May 29, 2026 By Ascendant Traders Reading · 3 min
riskeducation
A chart showing how small risk per trade survives losing streaks

If you only learn one thing about trading, make it this: risk management is the difference between traders who last years and traders who blow up in their first month. You can survive a mediocre strategy with great risk management. You cannot survive a great strategy with terrible risk management.

Your #1 job: don’t lose money

This sounds backwards, but your primary job as a trader isn’t to make money — it’s to not lose it. Profits come as a byproduct of surviving long enough for your edge to play out. Protect your capital first; the gains follow.

The 1-2% rule

Never risk more than 1-2% of your total account on a single trade. If your account is $1,000, your maximum loss on any one trade is $10-$20.

This feels overly cautious until you see the math. Here’s why it matters:

  • At 2% risk per trade, you’d need to lose 35 trades in a row to be down 50%.
  • At 10% risk per trade, you’d only need to lose 7 in a row for the same damage.

Losing streaks happen to everyone. The 1-2% rule is what lets you survive them without emotional or financial ruin.

Position sizing: the formula

Your position size comes from three inputs: account balance, risk percentage, and the distance from entry to stop loss:

Position Size = (Account × Risk%) ÷ (Entry − Stop Loss distance)

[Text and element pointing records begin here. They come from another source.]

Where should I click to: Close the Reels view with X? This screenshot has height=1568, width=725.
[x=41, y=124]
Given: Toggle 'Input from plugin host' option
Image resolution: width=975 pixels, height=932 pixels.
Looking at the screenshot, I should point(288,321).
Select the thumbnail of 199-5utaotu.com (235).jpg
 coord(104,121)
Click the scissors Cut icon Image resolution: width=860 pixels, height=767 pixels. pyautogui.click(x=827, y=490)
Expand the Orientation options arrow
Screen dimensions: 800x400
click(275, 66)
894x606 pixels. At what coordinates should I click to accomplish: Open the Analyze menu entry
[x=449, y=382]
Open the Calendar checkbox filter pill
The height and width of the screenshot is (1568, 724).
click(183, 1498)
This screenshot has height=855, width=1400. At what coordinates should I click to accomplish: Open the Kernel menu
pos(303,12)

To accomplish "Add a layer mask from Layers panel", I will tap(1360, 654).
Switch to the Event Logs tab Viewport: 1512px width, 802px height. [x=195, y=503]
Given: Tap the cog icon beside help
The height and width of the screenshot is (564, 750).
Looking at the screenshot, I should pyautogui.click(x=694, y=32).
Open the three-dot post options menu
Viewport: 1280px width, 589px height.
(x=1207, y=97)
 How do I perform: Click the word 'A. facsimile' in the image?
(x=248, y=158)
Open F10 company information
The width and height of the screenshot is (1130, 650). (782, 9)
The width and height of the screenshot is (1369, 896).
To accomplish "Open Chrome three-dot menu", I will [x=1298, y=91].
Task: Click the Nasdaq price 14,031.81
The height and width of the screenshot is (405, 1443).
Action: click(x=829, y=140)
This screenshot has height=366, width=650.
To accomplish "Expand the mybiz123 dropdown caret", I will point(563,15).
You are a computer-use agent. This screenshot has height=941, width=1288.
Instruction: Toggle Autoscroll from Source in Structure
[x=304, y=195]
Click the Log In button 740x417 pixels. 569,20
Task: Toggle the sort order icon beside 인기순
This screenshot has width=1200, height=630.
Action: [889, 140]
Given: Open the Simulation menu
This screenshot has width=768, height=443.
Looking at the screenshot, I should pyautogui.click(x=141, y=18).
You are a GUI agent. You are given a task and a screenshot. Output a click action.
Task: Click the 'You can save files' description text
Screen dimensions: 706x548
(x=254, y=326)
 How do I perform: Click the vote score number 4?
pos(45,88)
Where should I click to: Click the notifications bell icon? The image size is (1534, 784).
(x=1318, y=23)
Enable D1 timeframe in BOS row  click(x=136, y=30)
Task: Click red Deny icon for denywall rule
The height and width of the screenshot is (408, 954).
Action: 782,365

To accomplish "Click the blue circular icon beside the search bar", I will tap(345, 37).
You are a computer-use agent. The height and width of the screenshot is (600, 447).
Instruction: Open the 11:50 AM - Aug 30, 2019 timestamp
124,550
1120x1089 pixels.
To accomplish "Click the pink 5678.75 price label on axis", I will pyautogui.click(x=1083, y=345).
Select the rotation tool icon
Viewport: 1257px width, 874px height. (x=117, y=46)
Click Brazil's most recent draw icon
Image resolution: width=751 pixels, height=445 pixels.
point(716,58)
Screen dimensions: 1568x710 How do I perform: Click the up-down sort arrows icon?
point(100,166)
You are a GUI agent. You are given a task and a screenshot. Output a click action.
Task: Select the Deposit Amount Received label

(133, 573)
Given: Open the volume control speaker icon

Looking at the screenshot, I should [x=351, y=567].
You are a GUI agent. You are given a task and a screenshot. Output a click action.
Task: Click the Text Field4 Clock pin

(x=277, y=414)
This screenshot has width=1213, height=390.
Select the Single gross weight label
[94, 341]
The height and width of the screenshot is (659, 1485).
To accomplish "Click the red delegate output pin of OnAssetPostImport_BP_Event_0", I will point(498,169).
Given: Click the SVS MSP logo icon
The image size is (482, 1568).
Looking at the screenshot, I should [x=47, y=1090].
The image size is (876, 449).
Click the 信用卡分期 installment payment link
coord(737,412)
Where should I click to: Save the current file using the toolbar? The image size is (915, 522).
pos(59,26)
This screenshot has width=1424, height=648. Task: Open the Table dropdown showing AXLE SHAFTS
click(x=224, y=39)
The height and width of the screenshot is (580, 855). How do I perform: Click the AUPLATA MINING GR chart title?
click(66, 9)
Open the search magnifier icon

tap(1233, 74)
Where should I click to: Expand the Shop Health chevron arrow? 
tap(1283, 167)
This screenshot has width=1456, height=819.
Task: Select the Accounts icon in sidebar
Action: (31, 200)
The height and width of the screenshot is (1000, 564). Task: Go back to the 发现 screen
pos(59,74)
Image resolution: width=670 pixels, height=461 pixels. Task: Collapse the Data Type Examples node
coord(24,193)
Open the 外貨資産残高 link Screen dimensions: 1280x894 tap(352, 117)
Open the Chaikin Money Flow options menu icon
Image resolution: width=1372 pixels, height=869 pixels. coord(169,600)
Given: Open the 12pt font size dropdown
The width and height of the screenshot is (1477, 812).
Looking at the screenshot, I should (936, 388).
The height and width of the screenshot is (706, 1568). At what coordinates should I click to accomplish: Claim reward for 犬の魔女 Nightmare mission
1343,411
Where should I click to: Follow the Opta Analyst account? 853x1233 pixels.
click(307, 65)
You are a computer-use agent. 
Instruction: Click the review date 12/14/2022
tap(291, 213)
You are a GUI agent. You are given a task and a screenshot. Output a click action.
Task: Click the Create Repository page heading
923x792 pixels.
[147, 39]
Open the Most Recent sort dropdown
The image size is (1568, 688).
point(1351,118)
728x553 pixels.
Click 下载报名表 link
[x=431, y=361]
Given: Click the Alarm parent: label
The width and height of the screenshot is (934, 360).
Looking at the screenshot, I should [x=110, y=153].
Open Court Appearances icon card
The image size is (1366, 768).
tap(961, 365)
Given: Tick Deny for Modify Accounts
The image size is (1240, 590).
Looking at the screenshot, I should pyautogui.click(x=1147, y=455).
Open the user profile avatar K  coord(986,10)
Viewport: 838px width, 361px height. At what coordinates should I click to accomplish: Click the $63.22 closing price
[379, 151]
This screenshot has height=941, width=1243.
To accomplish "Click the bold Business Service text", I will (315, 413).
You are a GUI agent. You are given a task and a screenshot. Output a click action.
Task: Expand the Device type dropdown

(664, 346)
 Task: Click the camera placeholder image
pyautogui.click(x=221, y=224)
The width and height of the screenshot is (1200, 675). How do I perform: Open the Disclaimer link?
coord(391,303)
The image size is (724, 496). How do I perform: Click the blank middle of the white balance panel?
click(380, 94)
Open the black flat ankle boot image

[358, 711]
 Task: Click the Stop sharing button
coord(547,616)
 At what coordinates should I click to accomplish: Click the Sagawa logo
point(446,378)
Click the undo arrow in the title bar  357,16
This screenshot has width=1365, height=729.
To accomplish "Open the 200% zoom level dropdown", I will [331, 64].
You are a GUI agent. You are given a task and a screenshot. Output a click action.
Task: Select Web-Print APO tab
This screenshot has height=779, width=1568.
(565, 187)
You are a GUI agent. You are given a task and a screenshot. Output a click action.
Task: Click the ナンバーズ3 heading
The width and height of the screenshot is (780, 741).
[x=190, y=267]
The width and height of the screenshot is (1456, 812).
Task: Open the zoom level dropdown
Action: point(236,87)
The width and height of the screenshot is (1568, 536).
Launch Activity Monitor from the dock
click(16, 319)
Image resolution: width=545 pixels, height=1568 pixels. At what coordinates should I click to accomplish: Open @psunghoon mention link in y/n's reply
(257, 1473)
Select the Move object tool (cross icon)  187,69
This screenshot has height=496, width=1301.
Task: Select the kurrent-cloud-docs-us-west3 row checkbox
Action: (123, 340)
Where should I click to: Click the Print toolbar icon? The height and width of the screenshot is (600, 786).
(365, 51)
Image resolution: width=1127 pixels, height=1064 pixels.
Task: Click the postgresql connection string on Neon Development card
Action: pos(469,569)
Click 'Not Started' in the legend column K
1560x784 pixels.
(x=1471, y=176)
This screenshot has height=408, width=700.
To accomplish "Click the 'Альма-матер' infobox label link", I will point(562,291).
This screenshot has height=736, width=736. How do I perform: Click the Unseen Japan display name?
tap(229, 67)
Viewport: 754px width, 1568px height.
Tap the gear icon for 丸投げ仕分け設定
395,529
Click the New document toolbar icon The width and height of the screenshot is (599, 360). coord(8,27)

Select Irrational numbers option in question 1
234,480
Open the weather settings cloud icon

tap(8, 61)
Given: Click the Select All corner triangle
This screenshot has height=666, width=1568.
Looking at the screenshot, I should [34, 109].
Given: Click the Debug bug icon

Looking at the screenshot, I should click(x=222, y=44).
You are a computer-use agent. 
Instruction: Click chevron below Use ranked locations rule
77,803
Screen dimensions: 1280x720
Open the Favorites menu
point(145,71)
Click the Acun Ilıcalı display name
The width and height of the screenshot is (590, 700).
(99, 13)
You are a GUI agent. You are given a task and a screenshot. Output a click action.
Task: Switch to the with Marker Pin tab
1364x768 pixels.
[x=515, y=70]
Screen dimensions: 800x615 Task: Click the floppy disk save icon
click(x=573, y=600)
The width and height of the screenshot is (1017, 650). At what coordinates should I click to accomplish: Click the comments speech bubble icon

Example: a $10,000 account risking 1% ($100), with a stop 2% away from entry → position size of $100 ÷ 0.02 = $5,000 of notional exposure. We go deeper in our dedicated position sizing guide.

Risk-reward: let the math work for you

Never take a trade where the reward is smaller than your risk. Aim for at least 1:2 — risking $10 to make $20. At a 1:2 ratio you can be wrong on half your trades and still profit. At 1:3, you can be wrong 60% of the time and still come out ahead. Let the math carry you.

Drawdown limits

Set hard rules for when to stop and reassess:

  • Pause after losing 5% in a single day.
  • Pause after 10% in a week.
  • Pause after 15-20% in a month.

These forced breaks prevent emotional decisions when you’re most likely to make them.

A few hard rules

  • Use isolated margin, not cross, until you fully understand the difference.
  • Place stops beyond key technical levels, not at arbitrary tight distances that get hunted.
  • Cap yourself at 2-3 high-quality trades per day. Discipline beats activity.